Each and every line below goes into your answer unchanged, but leave out the images.

_DATA:_
•••••

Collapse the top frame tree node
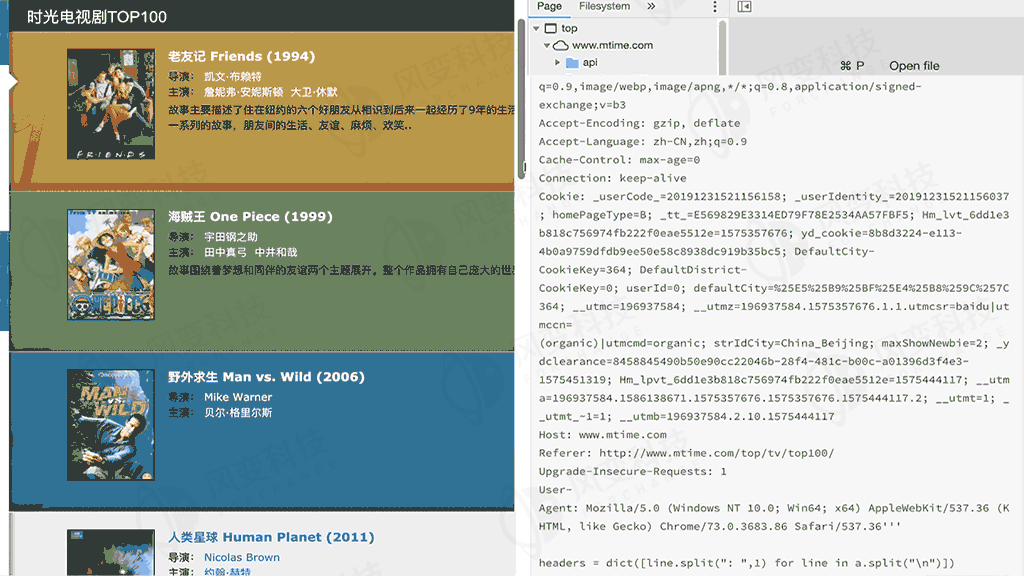This screenshot has width=1024, height=576. coord(537,29)
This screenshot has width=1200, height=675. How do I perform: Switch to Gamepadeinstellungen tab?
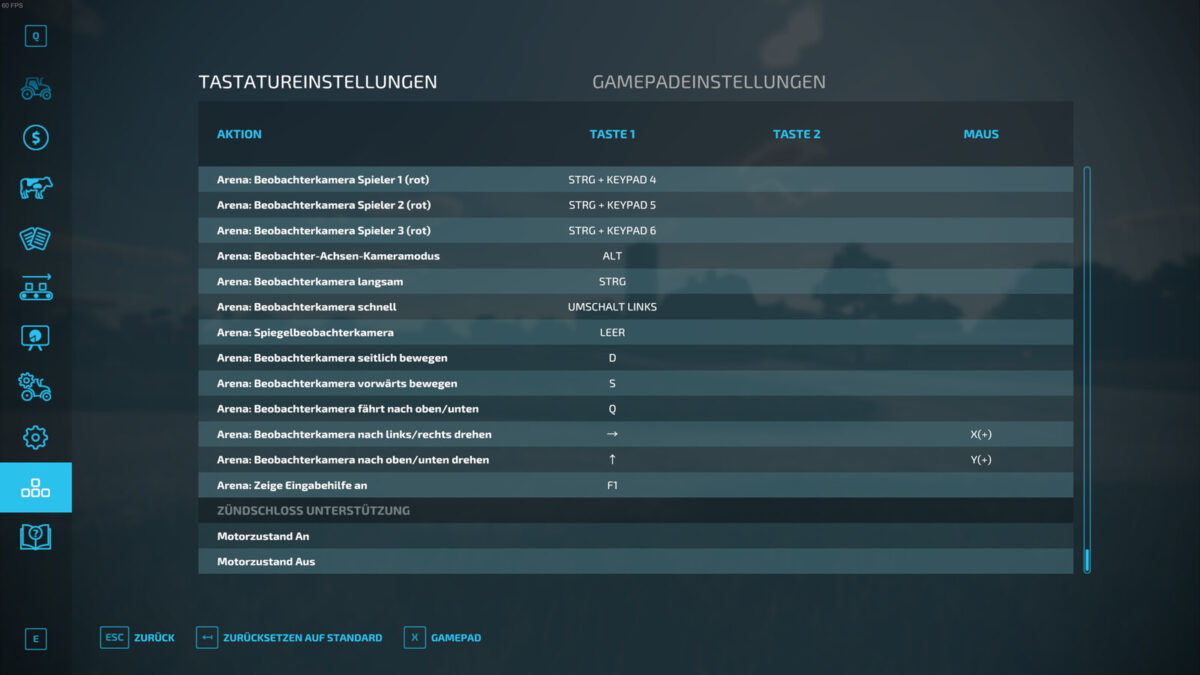click(x=709, y=82)
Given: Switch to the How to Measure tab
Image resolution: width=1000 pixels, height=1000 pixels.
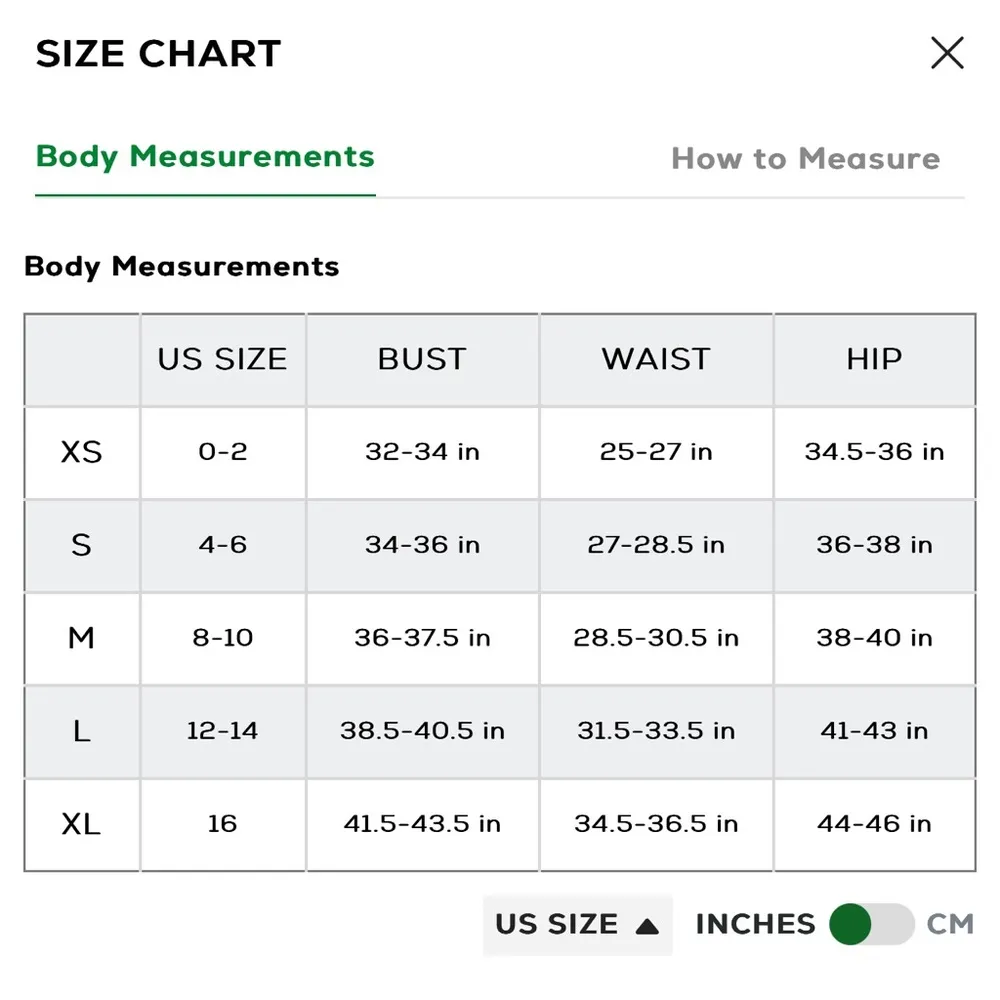Looking at the screenshot, I should point(805,158).
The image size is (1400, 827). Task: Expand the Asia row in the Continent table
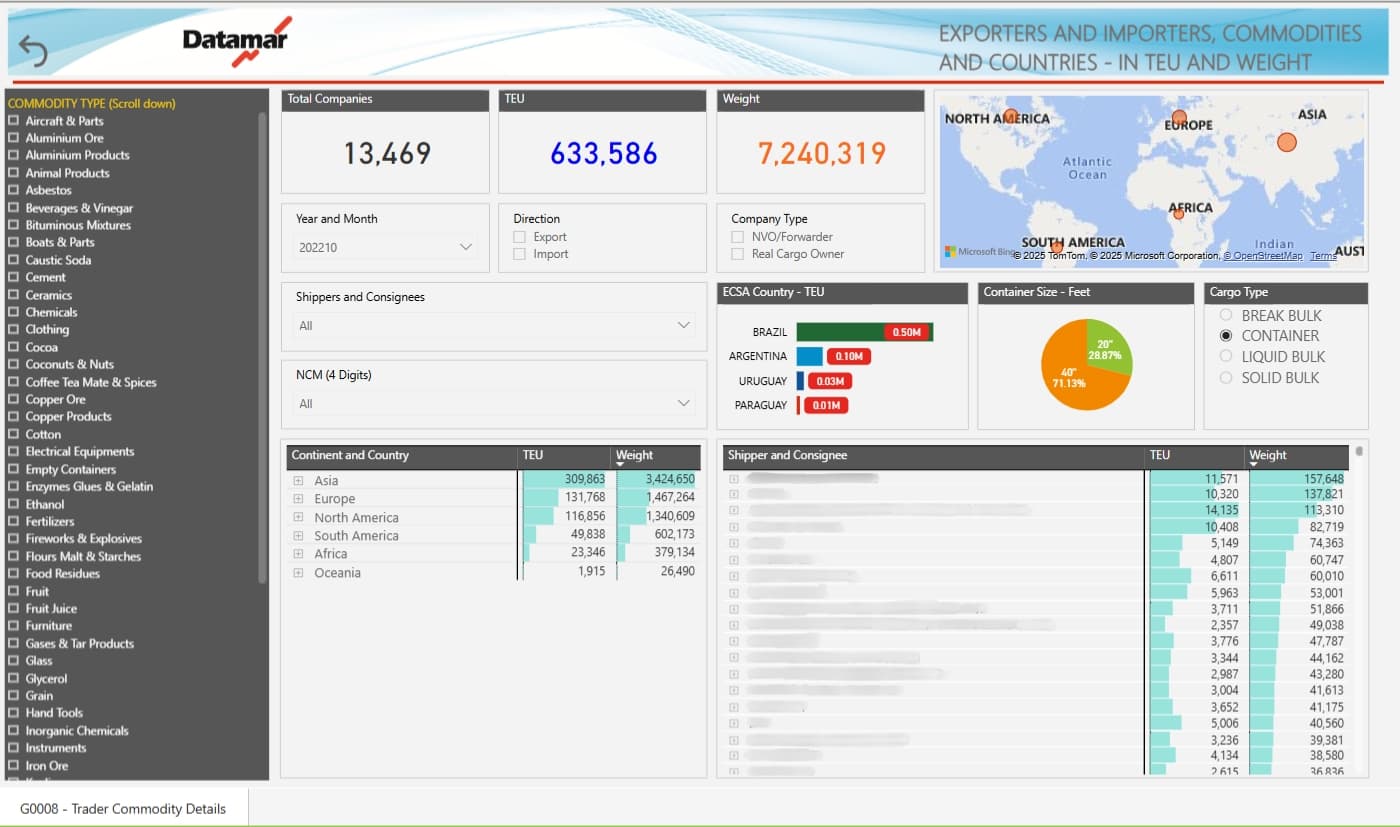pyautogui.click(x=297, y=480)
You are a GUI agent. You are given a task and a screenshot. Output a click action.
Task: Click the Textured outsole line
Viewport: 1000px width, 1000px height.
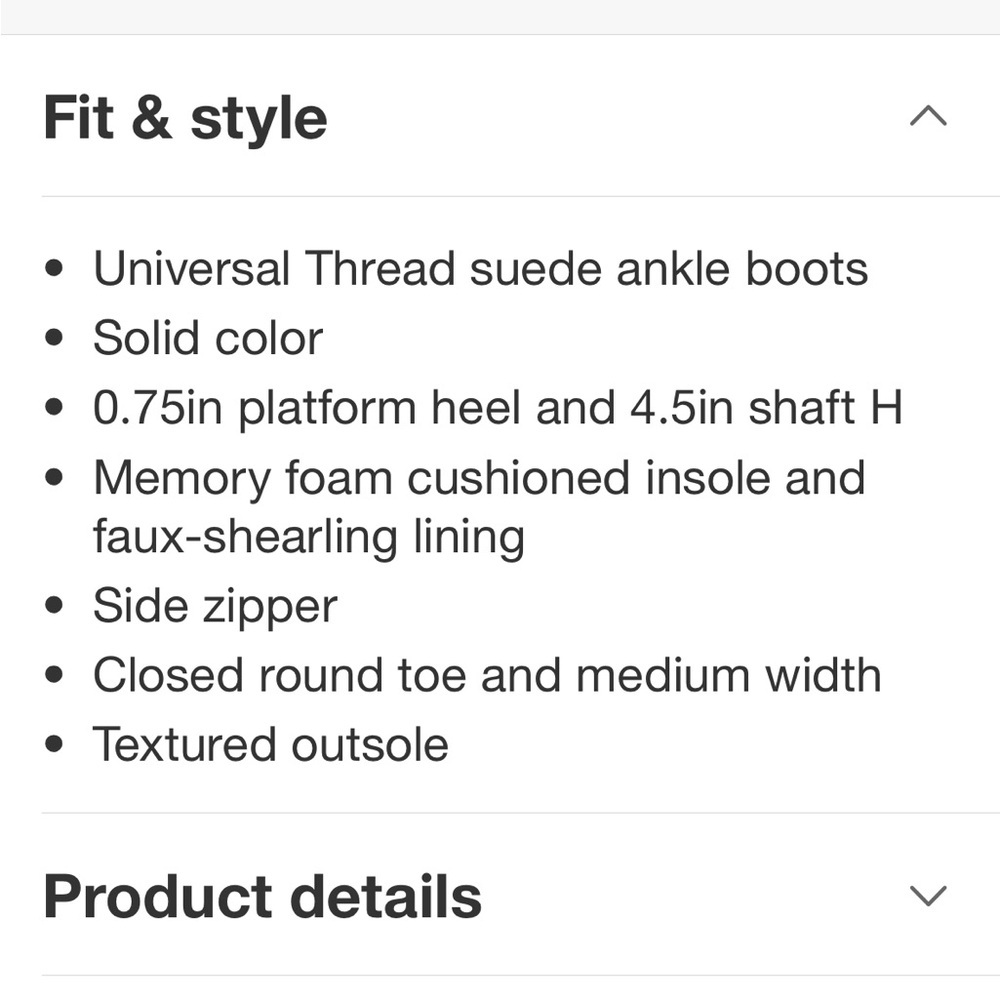pos(271,744)
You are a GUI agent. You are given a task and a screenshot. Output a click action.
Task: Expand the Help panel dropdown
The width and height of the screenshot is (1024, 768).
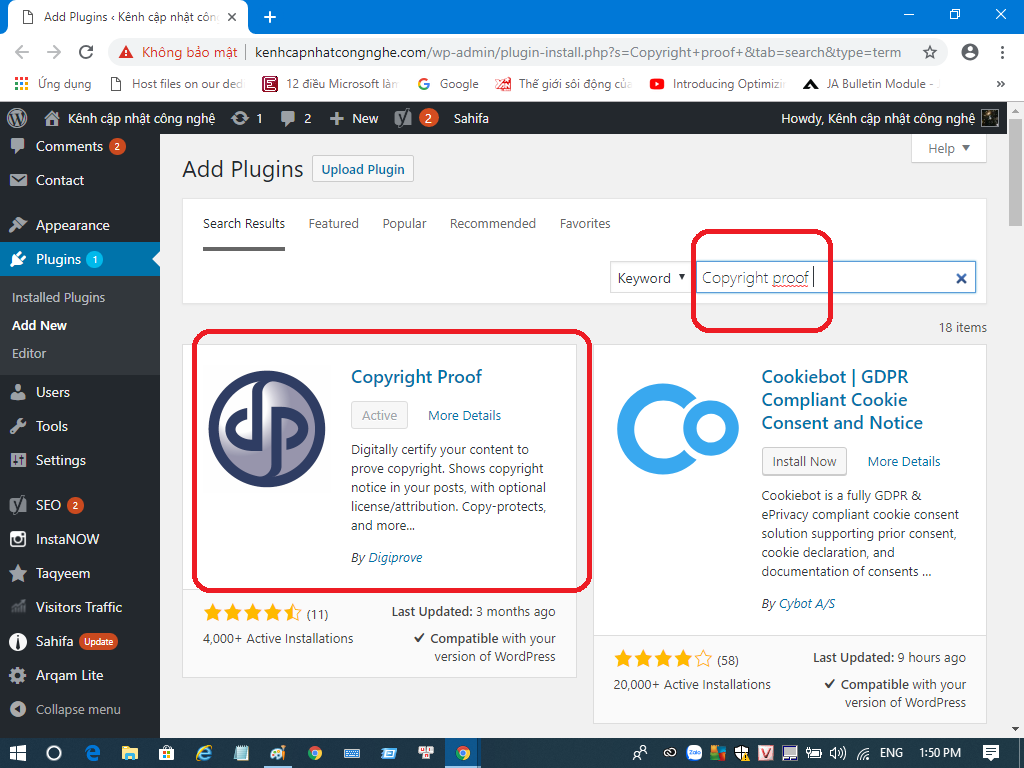click(948, 148)
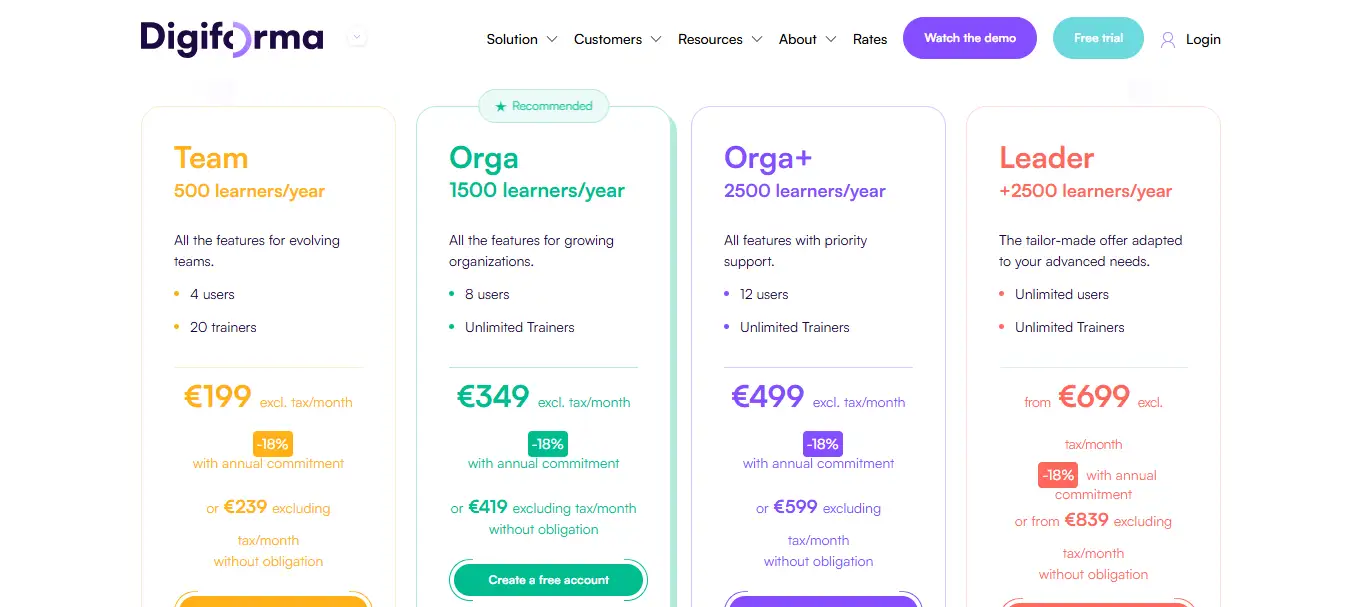This screenshot has width=1362, height=607.
Task: Click the purple -18% badge in Orga+ plan
Action: click(x=822, y=444)
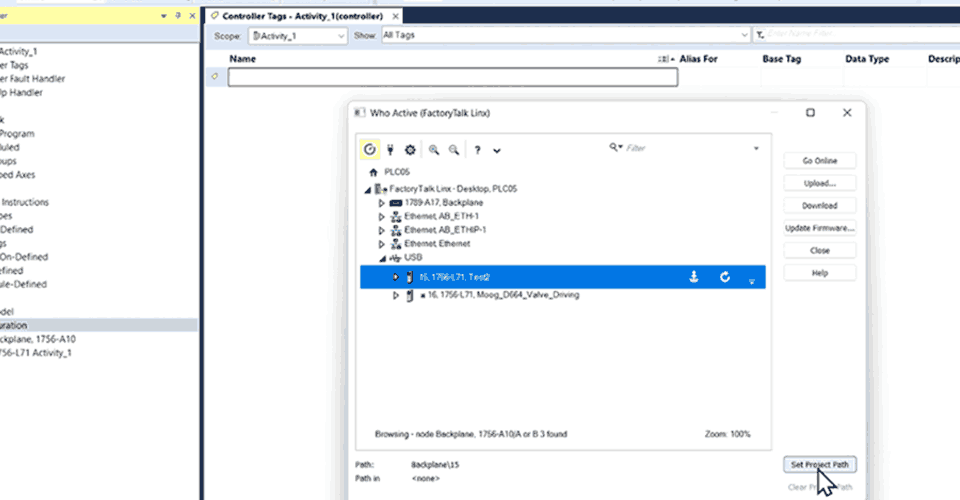Select the Controller Tags - Activity_1 tab

point(299,16)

•••••

_SOLVED PROBLEM:_
Collapse the top frame tree node
This screenshot has width=1024, height=576. coord(537,29)
This screenshot has width=1200, height=675. How do I perform: Switch to Gamepadeinstellungen tab?
click(x=709, y=82)
Given: Switch to the How to Measure tab
Image resolution: width=1000 pixels, height=1000 pixels.
Looking at the screenshot, I should point(805,158).
The image size is (1400, 827). Task: Expand the Asia row in the Continent table
pyautogui.click(x=297, y=480)
You are a GUI agent. You are given a task and a screenshot. Output a click action.
Task: Click the Textured outsole line
Viewport: 1000px width, 1000px height.
pos(271,744)
You are a GUI agent. You are given a task and a screenshot. Output a click action.
Task: Expand the Help panel dropdown
The width and height of the screenshot is (1024, 768).
click(948, 148)
This screenshot has width=1362, height=607.
Task: Click the purple -18% badge in Orga+ plan
Action: click(x=822, y=444)
Select the Controller Tags - Activity_1 tab

point(299,16)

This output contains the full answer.